* **Description of the task**: Reproduce each of the following records word for word, changing nothing.

* **Input for this task**:
= = = =

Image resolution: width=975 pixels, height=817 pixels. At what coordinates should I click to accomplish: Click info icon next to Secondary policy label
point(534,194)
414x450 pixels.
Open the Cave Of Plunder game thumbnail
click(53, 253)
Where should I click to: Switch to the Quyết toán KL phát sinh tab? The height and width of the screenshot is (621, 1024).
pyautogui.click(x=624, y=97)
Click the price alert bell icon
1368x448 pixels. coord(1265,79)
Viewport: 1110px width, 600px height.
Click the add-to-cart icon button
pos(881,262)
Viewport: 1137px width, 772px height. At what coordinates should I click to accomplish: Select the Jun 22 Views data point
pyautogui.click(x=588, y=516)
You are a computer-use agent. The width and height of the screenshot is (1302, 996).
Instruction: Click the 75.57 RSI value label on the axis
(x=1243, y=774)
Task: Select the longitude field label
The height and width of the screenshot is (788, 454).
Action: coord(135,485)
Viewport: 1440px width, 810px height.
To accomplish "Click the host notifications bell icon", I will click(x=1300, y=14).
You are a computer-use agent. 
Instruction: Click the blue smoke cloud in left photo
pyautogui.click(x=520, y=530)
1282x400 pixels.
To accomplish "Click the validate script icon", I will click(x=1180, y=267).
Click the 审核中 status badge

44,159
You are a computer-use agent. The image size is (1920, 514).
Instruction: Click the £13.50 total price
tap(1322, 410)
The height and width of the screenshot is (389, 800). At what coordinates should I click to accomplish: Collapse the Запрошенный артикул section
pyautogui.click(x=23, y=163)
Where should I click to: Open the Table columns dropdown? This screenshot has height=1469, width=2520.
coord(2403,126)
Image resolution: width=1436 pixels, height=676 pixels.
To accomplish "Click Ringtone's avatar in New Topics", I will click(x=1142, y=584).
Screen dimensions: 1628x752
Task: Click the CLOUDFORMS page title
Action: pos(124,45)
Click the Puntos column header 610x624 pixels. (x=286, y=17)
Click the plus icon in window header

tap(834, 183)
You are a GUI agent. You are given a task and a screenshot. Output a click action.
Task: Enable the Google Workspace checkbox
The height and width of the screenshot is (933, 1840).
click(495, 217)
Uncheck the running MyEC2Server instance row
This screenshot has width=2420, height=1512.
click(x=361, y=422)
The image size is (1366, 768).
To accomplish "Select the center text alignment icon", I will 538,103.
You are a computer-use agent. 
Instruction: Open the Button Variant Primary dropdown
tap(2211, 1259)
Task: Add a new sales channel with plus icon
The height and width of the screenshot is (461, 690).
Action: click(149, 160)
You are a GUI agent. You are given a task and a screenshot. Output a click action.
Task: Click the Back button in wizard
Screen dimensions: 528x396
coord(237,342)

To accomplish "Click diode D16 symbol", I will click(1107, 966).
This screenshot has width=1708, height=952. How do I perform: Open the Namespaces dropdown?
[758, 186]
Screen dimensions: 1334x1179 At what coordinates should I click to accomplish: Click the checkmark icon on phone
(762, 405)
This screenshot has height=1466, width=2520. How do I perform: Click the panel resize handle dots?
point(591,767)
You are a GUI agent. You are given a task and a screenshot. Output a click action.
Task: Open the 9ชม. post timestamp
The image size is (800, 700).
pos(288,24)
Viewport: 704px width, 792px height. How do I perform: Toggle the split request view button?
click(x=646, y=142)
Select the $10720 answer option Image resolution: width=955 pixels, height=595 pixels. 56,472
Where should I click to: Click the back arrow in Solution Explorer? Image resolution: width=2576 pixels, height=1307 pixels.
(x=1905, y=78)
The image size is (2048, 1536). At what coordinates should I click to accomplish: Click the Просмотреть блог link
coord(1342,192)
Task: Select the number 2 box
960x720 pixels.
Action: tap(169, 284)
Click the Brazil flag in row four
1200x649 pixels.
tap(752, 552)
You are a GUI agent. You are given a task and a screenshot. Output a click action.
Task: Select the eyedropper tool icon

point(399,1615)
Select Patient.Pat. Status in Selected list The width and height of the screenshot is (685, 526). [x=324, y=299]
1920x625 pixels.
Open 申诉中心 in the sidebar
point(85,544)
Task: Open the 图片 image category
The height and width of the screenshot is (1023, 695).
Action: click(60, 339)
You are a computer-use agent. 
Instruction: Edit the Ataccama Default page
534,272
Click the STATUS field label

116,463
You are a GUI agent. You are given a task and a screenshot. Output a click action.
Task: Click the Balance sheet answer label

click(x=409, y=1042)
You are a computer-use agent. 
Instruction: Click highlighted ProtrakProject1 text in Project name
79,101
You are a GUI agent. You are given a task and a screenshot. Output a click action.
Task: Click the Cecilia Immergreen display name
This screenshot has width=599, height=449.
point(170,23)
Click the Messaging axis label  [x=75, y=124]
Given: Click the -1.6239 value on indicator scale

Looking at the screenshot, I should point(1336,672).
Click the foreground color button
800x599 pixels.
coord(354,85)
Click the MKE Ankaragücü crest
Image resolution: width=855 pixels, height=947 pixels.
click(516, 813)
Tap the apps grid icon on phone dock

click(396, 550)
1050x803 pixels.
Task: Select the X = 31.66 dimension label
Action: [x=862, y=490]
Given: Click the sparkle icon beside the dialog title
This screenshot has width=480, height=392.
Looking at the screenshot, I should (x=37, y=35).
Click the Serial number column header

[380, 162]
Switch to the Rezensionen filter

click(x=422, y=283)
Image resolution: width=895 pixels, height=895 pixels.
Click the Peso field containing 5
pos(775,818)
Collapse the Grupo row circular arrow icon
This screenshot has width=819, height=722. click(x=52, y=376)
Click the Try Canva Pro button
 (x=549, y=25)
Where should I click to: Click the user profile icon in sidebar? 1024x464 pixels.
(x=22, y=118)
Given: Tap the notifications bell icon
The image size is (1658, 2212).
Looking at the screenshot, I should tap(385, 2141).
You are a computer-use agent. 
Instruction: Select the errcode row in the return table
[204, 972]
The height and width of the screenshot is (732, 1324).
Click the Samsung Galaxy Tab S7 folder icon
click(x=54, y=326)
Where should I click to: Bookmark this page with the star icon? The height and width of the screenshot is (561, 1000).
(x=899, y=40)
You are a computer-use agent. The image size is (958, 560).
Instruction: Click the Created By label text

= = = =

* **Expected answer**:
Image resolution: width=975 pixels, height=817 pixels. At what coordinates should I click to accomplish: Click info icon next to Secondary policy label
point(534,194)
414x450 pixels.
Open the Cave Of Plunder game thumbnail
click(53, 253)
Where should I click to: Switch to the Quyết toán KL phát sinh tab? The height and width of the screenshot is (621, 1024).
pyautogui.click(x=624, y=97)
Click the price alert bell icon
1368x448 pixels. coord(1265,79)
Viewport: 1110px width, 600px height.
Click the add-to-cart icon button
pos(881,262)
Viewport: 1137px width, 772px height. At what coordinates should I click to accomplish: Select the Jun 22 Views data point
pyautogui.click(x=588, y=516)
You are a computer-use agent. The width and height of the screenshot is (1302, 996).
Instruction: Click the 75.57 RSI value label on the axis
(x=1243, y=774)
Task: Select the longitude field label
The height and width of the screenshot is (788, 454).
Action: coord(135,485)
Viewport: 1440px width, 810px height.
To accomplish "Click the host notifications bell icon", I will click(x=1300, y=14).
You are a computer-use agent. 
Instruction: Click the blue smoke cloud in left photo
pyautogui.click(x=520, y=530)
1282x400 pixels.
To accomplish "Click the validate script icon", I will click(x=1180, y=267).
Click the 审核中 status badge

44,159
You are a computer-use agent. The image size is (1920, 514).
Instruction: Click the £13.50 total price
tap(1322, 410)
The height and width of the screenshot is (389, 800). At what coordinates should I click to accomplish: Collapse the Запрошенный артикул section
pyautogui.click(x=23, y=163)
Where should I click to: Open the Table columns dropdown? This screenshot has height=1469, width=2520.
coord(2403,126)
Image resolution: width=1436 pixels, height=676 pixels.
To accomplish "Click Ringtone's avatar in New Topics", I will click(x=1142, y=584).
Screen dimensions: 1628x752
Task: Click the CLOUDFORMS page title
Action: pos(124,45)
Click the Puntos column header 610x624 pixels. (x=286, y=17)
Click the plus icon in window header

tap(834, 183)
You are a GUI agent. You are given a task and a screenshot. Output a click action.
Task: Enable the Google Workspace checkbox
The height and width of the screenshot is (933, 1840).
click(495, 217)
Uncheck the running MyEC2Server instance row
This screenshot has width=2420, height=1512.
click(x=361, y=422)
The image size is (1366, 768).
To accomplish "Select the center text alignment icon", I will 538,103.
You are a computer-use agent. 
Instruction: Open the Button Variant Primary dropdown
tap(2211, 1259)
Task: Add a new sales channel with plus icon
The height and width of the screenshot is (461, 690).
Action: click(149, 160)
You are a GUI agent. You are given a task and a screenshot. Output a click action.
Task: Click the Back button in wizard
Screen dimensions: 528x396
coord(237,342)

To accomplish "Click diode D16 symbol", I will click(1107, 966).
This screenshot has width=1708, height=952. How do I perform: Open the Namespaces dropdown?
[758, 186]
Screen dimensions: 1334x1179 At what coordinates should I click to accomplish: Click the checkmark icon on phone
(762, 405)
This screenshot has height=1466, width=2520. How do I perform: Click the panel resize handle dots?
point(591,767)
You are a GUI agent. You are given a task and a screenshot. Output a click action.
Task: Open the 9ชม. post timestamp
The image size is (800, 700).
pos(288,24)
Viewport: 704px width, 792px height. How do I perform: Toggle the split request view button?
click(x=646, y=142)
Select the $10720 answer option Image resolution: width=955 pixels, height=595 pixels. 56,472
Where should I click to: Click the back arrow in Solution Explorer? Image resolution: width=2576 pixels, height=1307 pixels.
(x=1905, y=78)
The image size is (2048, 1536). At what coordinates should I click to accomplish: Click the Просмотреть блог link
coord(1342,192)
Task: Select the number 2 box
960x720 pixels.
Action: tap(169, 284)
Click the Brazil flag in row four
1200x649 pixels.
tap(752, 552)
You are a GUI agent. You are given a task and a screenshot. Output a click action.
Task: Select the eyedropper tool icon

point(399,1615)
Select Patient.Pat. Status in Selected list The width and height of the screenshot is (685, 526). [x=324, y=299]
1920x625 pixels.
Open 申诉中心 in the sidebar
point(85,544)
Task: Open the 图片 image category
The height and width of the screenshot is (1023, 695).
Action: click(60, 339)
You are a computer-use agent. 
Instruction: Edit the Ataccama Default page
534,272
Click the STATUS field label

116,463
You are a GUI agent. You are given a task and a screenshot. Output a click action.
Task: Click the Balance sheet answer label

click(x=409, y=1042)
You are a computer-use agent. 
Instruction: Click highlighted ProtrakProject1 text in Project name
79,101
You are a GUI agent. You are given a task and a screenshot. Output a click action.
Task: Click the Cecilia Immergreen display name
This screenshot has width=599, height=449.
point(170,23)
Click the Messaging axis label  [x=75, y=124]
Given: Click the -1.6239 value on indicator scale

Looking at the screenshot, I should point(1336,672).
Click the foreground color button
800x599 pixels.
coord(354,85)
Click the MKE Ankaragücü crest
Image resolution: width=855 pixels, height=947 pixels.
click(516, 813)
Tap the apps grid icon on phone dock

click(396, 550)
1050x803 pixels.
Task: Select the X = 31.66 dimension label
Action: [x=862, y=490]
Given: Click the sparkle icon beside the dialog title
This screenshot has width=480, height=392.
Looking at the screenshot, I should (x=37, y=35).
Click the Serial number column header

[380, 162]
Switch to the Rezensionen filter

click(x=422, y=283)
Image resolution: width=895 pixels, height=895 pixels.
Click the Peso field containing 5
pos(775,818)
Collapse the Grupo row circular arrow icon
This screenshot has width=819, height=722. click(x=52, y=376)
Click the Try Canva Pro button
 (x=549, y=25)
Where should I click to: Click the user profile icon in sidebar? 1024x464 pixels.
(x=22, y=118)
Given: Tap the notifications bell icon
The image size is (1658, 2212).
Looking at the screenshot, I should tap(385, 2141).
You are a computer-use agent. 
Instruction: Select the errcode row in the return table
[204, 972]
The height and width of the screenshot is (732, 1324).
Click the Samsung Galaxy Tab S7 folder icon
click(x=54, y=326)
Where should I click to: Bookmark this page with the star icon? The height and width of the screenshot is (561, 1000).
(x=899, y=40)
You are a computer-use agent. The image size is (958, 560).
Instruction: Click the Created By label text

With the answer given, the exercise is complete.